COPD is the intersection of three related conditions — chronic bronchitis, chronic asthma and emphysema. It is a progressive disease that makes it increasingly difficult for sufferers to breath.
Asthma is a chronic inflammation of the lung airways that causes coughing, wheezing, chest tightness or shortness of breath, according to Tonya Winders, president of the Allergy & Asthma Network. These signs and symptoms may be worse when a person is exposed to their triggers, which can include air pollution, tobacco smoke, factory fumes, cleaning solvents, infections, pollens, foods, cold air, exercise, chemicals and medications.
Lung cancer is often associated with smoking, but the disease can affect non-smokers as well. Every year, about 16,000 to 24,000 Americans die of lung cancer, even though they have never smoked. In 2018, the American Cancer Society estimates there will be about 234,030 new cases of lung cancer (121,680 in men and 112,350 in women) and around 154,050 deaths from lung cancer (83,550 in men and 70,500 in women).
Potential Benefits Diagnosing and treating respiratory ailments
Accurate diagnosis and appropriate treatment of respiratory illness
Common diagnostic tools for diagnosing respiratory disease include chest X-rays and a pulmonary function test (PFT), according to Merck Manuals. A PFT measures how well the lungs take in and release air and how well they circulate oxygen.
A doctor may also perform a bronchoscopy by inserting a tube with a light and camera into the airways — the trachea and the bronchial tubes — to examine for bleeding, tumors, inflammation or other abnormalities. A similar procedure is a thoracoscopy, in which a doctor uses an optical device to examine the surfaces of the lungs.
A physician may order a PFT as part of a routine exam — especially for smokers, according to the University of Pittsburgh Medical Center. A PFT may also be ordered to test lung function before surgery or to help diagnose lung conditions or diseases.
A new nasal swab test measures RNA or protein molecules in human cells and can identify a viral infection, according to a study published Dec. 21, 2017, in the Journal of Infectious Diseases. “It’s a simpler test and more cost-effective for looking at viral infection,” the author, Dr. Ellen Foxman, assistant professor of laboratory medicine at Yale School of Medicine, told YaleNews. During the test, RNAs predicted viral infection with 97 percent accuracy.

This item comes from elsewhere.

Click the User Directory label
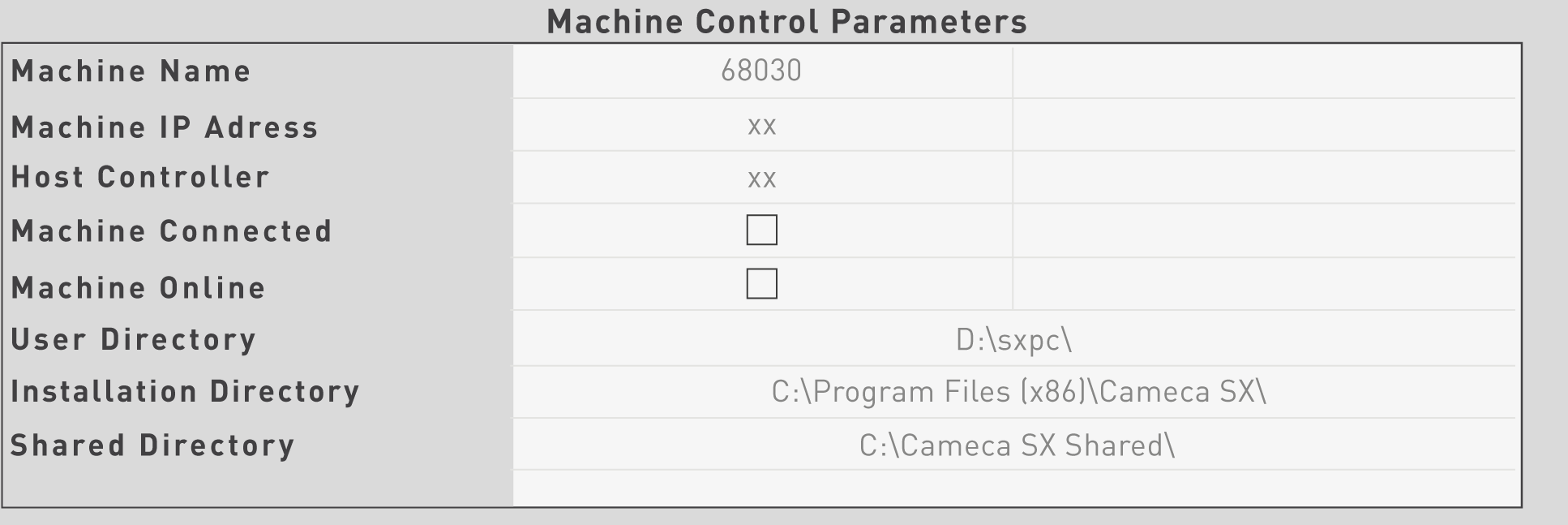The width and height of the screenshot is (1568, 525). [134, 340]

For most healthy individuals, the most common respiratory ailment they may face is an infection, according to Dr. Matthew Exline, a pulmonologist and critical care expert at The Ohio State University Wexner Medical Center. A cough is the first symptom, possibly accompanied by a fever.
“However, cough can be a sign of chronic respiratory conditions such as asthma, chronic bronchitis or emphysema,” he said. “In chronic lung disease, most respiratory diseases present with shortness of breath, initially with exertion, such as walking a significant distance or climbing several flights of stairs.”
The most certain way to diagnose asthma is with a lung function test, a medical history and a physical exam, according to Winders. “However, it’s hard to do lung function tests in children younger than 5 years. Thus, doctors must rely on children’s medical histories, signs and symptoms, and physical exams to make a diagnosis.”
For COPD, many patients benefit from respiratory rehabilitation, according to Dr. Brian Carlin, assistant professor of medicine at Drexel University College of Medicine. “It is much like cardiac rehabilitation for heart patients, and can provide education, exercise and training to reduce the number of respiratory incidents.”